Dimanche 24 février 2008 à 13h55

HABUR (frontière turco-irakienne), 24 fév 2008 (AF — Une réconciliation entre la Turquie et les Kurdes d'Irak serait bénéfique pour le commerce et la déroute des séparatistes du PKK, cibles des troupes turques entrés en Irak, y contribuerait, estiment les camionneurs au poste-frontière de Habur.

Une longue queue de camions et de poids lourds s'étire jusqu'au poste situé dans le sud-est anatolien de la Turquie et qui est le seul séparant ce pays de l'Irak. Il faut parfois plus de trois jours pour passer de l'autre côté.

"Nous attendons des jours et des jours ici.
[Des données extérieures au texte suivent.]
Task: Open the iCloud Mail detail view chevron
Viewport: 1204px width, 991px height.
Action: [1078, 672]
Moi j'ai passé deux nuits sur le camp - destination obligatoire pour les poids lourds avant de traverser la frontière- avant de faire la queue", explique Aslan Öztürk qui transporte des ustensiles ménagers à destination d'Erbil, dans le nord de l'Irak.

Cet homme de 43 ans brave depuis vingt ans toutes les difficultés pour nourrir ses neuf enfants.
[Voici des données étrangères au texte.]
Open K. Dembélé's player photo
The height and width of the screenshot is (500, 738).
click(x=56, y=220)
"Si les problèmes politiques entre la Turquie et les Kurdes irakiens s'estompent, nous rapporterons plus de pain à la maison", soupire-t-il devant son camion, dont il n'est que le chauffeur et non le propriétaire.

Il affirme n'avoir eu jamais affaire aux rebelles kurdes du Parti des travailleurs du Kurdistan (PKK) contre lesquels les troupes turques ont lancé jeudi soir une offensive terrestre en Irak, ignorant les Kurdes qui administrent ce territoire.

Les soldats seraient entrés en Irak depuis une zone escarpée située à quelque 80 km plus à l'est.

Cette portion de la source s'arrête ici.